En France, le prêt de particulier à particulier sur Internet n'existe pas encore. L'équivalent français du Prosper américain, du Zopa anglais, ou du Boober hollandais reste à créer.
Cependant, rien n'interdit aux particuliers de se prêter directement de l'argent entre eux, par chèque, par virement bancaire ou en espèces. Et même -pour les plus jeunes d'esprit - de s'envoyer de l'argent par SMS via le téléphone mobile.
Pour prouver l'existence du prêt, une trace écrite est indispensable. Les bons comptes font les bons amis. En l'absence d'écrit, l'emprunteur de mauvaise foi peut refuser de rembourser le prêt. Il peut nier avoir reçu les fonds (surtout s'il s'agit d'espèces), il peut même soutenir qu'il s'agissait d'un don et non d'un prêt (d'ailleurs, en l'absence d'écrit les tribunaux présument qu'il s'agit d'une donation).
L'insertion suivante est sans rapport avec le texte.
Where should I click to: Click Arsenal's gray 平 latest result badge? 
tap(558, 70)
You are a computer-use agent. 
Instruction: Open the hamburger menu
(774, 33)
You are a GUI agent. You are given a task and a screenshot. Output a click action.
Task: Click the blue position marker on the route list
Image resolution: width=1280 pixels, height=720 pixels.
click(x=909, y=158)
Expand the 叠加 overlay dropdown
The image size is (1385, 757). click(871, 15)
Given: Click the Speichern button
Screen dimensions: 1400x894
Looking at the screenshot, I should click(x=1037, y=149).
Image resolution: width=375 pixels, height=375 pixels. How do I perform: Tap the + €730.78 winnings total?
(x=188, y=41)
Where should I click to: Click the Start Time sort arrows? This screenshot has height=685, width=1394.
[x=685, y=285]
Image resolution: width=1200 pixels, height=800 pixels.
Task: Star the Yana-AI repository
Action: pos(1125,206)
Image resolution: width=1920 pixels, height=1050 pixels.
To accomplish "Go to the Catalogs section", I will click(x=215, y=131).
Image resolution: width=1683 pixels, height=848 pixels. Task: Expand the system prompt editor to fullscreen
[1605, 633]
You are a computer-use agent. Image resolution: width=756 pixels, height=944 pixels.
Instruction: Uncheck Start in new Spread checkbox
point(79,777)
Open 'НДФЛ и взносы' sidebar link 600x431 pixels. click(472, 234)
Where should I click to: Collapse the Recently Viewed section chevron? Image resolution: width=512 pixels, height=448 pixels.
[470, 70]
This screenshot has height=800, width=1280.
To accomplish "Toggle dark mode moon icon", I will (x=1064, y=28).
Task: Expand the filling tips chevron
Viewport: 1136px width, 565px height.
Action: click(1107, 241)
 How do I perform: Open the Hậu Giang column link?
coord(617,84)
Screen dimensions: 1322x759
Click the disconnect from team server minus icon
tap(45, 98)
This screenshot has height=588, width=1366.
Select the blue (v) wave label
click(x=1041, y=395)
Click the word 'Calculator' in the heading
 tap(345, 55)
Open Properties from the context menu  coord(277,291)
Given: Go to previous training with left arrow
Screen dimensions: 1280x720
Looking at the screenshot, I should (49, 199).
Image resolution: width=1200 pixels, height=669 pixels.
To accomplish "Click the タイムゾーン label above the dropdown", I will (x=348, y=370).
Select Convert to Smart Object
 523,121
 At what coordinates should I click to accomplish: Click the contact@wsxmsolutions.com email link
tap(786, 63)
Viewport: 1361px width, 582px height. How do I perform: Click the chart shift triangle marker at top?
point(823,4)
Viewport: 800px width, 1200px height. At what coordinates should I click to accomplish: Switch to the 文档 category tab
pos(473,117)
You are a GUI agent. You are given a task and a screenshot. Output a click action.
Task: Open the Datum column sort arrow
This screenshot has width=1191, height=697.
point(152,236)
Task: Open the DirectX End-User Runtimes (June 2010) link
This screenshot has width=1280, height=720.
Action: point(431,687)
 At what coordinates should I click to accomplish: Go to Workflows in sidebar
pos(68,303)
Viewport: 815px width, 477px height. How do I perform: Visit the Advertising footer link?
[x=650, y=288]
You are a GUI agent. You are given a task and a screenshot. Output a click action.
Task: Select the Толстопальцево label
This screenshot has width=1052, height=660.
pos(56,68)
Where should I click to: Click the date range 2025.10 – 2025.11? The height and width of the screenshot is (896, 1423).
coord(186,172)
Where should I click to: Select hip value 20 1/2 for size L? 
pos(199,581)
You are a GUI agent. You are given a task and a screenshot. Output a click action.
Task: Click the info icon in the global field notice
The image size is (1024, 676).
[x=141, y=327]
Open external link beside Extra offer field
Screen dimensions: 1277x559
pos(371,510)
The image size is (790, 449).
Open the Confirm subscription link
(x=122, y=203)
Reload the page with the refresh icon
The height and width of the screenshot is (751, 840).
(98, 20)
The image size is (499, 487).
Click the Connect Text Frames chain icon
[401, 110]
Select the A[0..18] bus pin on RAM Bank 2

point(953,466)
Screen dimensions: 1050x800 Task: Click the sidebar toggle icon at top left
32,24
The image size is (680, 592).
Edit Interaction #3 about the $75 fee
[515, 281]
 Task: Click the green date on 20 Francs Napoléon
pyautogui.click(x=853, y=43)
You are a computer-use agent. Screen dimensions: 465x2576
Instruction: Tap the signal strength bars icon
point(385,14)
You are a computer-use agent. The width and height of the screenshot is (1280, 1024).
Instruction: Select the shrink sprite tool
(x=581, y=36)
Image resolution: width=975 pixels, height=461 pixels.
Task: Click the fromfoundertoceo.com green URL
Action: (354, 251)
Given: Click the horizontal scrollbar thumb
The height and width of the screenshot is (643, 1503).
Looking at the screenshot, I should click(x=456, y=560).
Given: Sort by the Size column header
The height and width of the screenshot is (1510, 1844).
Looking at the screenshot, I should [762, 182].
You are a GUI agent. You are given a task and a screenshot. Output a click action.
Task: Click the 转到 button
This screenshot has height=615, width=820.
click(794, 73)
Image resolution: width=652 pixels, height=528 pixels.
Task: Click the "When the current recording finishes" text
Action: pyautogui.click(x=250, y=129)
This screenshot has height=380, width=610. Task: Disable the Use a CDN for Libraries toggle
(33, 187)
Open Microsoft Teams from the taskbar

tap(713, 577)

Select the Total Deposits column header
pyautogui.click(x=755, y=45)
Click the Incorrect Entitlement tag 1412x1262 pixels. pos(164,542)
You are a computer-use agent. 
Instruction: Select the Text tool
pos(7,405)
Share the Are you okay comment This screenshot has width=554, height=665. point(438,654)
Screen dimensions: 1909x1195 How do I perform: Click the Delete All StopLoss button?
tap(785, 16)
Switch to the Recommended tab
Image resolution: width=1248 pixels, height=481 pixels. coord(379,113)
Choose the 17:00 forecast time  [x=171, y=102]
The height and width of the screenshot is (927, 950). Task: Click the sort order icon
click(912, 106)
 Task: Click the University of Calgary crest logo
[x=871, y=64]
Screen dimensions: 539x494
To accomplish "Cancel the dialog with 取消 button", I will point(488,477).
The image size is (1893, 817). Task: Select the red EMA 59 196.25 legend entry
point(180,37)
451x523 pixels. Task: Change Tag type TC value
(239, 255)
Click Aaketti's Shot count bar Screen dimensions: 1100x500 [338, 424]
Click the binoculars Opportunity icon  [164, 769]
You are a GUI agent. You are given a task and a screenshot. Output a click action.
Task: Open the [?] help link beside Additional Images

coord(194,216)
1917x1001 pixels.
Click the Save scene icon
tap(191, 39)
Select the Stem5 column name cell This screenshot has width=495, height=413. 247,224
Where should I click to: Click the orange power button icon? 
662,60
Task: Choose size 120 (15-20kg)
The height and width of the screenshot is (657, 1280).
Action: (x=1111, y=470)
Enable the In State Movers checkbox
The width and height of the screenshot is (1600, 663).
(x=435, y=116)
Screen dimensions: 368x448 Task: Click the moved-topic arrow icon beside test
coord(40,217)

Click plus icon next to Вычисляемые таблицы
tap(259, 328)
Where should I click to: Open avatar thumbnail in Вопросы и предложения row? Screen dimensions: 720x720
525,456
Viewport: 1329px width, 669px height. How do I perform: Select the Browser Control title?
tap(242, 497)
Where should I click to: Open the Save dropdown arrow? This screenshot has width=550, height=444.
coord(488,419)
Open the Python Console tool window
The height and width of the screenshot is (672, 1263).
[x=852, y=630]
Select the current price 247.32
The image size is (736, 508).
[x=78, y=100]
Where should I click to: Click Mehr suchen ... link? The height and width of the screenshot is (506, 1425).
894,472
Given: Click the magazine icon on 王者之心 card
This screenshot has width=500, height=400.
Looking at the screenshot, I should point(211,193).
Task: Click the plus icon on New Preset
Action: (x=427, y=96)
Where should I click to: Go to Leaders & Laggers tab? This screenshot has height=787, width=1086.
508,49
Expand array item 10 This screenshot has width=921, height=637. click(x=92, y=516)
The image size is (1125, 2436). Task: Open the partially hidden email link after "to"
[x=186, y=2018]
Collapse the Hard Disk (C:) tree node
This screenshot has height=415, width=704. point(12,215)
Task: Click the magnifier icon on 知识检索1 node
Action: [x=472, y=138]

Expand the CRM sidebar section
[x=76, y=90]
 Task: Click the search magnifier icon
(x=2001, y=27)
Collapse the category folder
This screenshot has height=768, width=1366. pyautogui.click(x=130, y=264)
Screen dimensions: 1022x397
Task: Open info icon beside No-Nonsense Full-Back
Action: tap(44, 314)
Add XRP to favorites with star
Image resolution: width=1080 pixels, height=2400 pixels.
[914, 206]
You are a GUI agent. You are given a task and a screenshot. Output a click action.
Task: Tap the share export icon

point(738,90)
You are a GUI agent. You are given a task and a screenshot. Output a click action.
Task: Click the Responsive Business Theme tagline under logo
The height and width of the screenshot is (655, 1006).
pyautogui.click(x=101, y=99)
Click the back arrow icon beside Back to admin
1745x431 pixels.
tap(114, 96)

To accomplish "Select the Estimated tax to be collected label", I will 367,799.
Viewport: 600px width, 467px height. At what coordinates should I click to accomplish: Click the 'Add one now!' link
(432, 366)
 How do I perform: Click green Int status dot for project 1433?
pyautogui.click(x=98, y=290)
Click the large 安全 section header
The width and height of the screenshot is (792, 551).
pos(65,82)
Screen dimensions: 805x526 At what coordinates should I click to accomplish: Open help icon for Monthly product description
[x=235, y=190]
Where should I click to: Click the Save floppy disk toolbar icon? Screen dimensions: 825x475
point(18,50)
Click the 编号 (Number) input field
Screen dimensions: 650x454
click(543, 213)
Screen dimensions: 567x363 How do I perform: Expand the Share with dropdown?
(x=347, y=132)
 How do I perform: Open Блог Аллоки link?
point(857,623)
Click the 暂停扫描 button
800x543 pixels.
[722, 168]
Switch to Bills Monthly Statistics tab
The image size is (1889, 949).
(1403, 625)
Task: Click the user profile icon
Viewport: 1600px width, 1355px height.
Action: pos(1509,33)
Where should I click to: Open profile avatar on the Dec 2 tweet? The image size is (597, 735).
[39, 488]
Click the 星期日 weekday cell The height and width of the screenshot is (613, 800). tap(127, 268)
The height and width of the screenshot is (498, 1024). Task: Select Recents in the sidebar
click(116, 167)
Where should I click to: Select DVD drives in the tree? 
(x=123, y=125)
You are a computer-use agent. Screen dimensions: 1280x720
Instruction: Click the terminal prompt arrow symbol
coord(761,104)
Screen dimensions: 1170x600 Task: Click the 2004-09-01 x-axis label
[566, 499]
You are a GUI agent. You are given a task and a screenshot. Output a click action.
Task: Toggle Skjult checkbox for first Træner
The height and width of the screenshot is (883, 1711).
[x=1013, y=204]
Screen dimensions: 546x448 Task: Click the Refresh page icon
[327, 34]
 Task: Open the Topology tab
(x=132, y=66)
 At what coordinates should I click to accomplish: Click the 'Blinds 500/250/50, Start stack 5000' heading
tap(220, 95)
Alors que faire ? Dès que la somme est importante et obligatoirement si le montant dépasse 800 euros (art 1341 du code civil), il convient de formaliser la chose par écrit. Voici un modèle officiel de reconnaissance de dette. Pour être valable, une reconnaissance de dette doite être écrite, datée et signée de la main de l'emprunteur. La somme doit être mentionnée en chiffres et en lettres.
De plus, en cas de "prêts entre amis" de plus de 760 euros, le fisc demande que l'opération soit déclarée à ses service via l'imprimé n°2062. Et s'il y a des intérêts appliqués au prêt, il faut que le prêteur les déclarent dans ses revenus : l'administration fiscale a tout prévu et tient à votre disposition l'imprimé n°2561.